──────── PAGE EXCERPT ────────

Alcohol and other drug issues are above all health issues, and this Policy recognises that.  Alcohol and other drugs have the potential to cause significant harm when misused.  About 12% of New Zealanders will develop a substance use disorder at some point in their lives.

The social cost of alcohol and other drugs is significant.

I’ve been working in the drug policy space for some time, and as we all know there is no quick fix.  Help needs to be available for those who need it, interventions need to happen early and the stigma that acts as a barrier to help seeking and recovery needs to be addressed.

We also have to be prepared to challenge traditional approaches and ways of thinking about these issues. Innovation is essential in a world where a new psychoactive drug is discovered every week and the black market has gone digital.

But we are making progress.

The psychoactive substances regime was introduced because existing legislation could not keep up with the array of new substances.  Mechanisms are now in place for substances proven as low risk to be legitimately sold, and all others have been removed from retail sale.

New Zealand was recognised around the world for this bold and innovative piece of law.

Through the Sale and Supply of Alcohol Act, the Government has tightened the rules on the sale of alcohol and put more control in the hands of local communities.

We have also reduced the blood-alcohol limit for driving and increased alcohol screening and brief interventions in primary care.  These measures are working: the number of people who drink hazardously has decreased from 18 per cent to 16 per cent over the last several years.

We have made extraordinary progress on reducing the rates of smoking, but tobacco remains the biggest preventable cause of death. It requires an approach commensurate with the magnitude of the problem.

As a result the Government is developing a separate tobacco control plan which will sit alongside the National Drug Policy.  The new National Drug Policy seeks to build on this progress by carrying over fundamental principles of the previous policy while also providing a clear focus for improvement over the next five years.

The Policy’s overarching goal remains to minimise the harm from alcohol and drug use.

This has been expanded to also include the promotion of health and wellbeing.

This takes a more holistic view of harm minimisation and is more inclusive of families, whānau and communities.

This will help us strive towards the wider social sector goals of reducing welfare dependency, supporting vulnerable children, boosting skills and employment, and reducing crime. The Policy carries over the same three strategies in order to achieve this: problem limitation, demand reduction and supply control.

But unlike the previous Policy, it focuses on five new Priority Areas in order to guide action.

These are:

  1. 1creating a people-centred intervention system
  2. 2shifting thinking and behaviour
  3. 3getting the legal balance right
  4. 4disrupting organised crime
  5. 5improving information flow.

First, our system for dealing with alcohol and drugs must be people-centred.

We need to make sure that services are better joined up so that ‘no door is the wrong door’.

Interventions need to be tailored to different populations and needs.  In order to do this, we will develop a map of potential intervention points across a person’s life course, and create common tools to foster system change.

──────── MATERIAL PROVIDED ────────

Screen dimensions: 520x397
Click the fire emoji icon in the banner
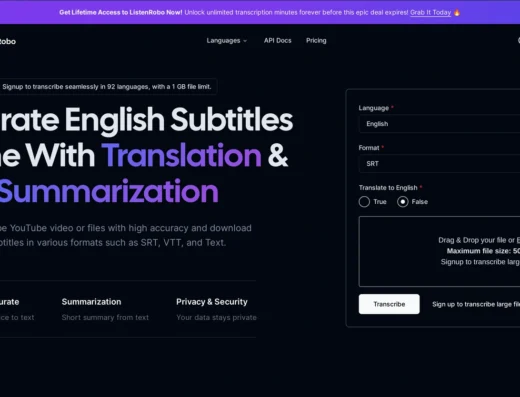[457, 12]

────────

### WHAT YOU NEED TO DO
Reproduce the drug policy excerpt from "The psychoactive substances" to "of local communities.", switching "bold" to "ambitious" throughout.

### WRITTEN RESPONSE
The psychoactive substances regime was introduced because existing legislation could not keep up with the array of new substances.  Mechanisms are now in place for substances proven as low risk to be legitimately sold, and all others have been removed from retail sale.

New Zealand was recognised around the world for this ambitious and innovative piece of law.

Through the Sale and Supply of Alcohol Act, the Government has tightened the rules on the sale of alcohol and put more control in the hands of local communities.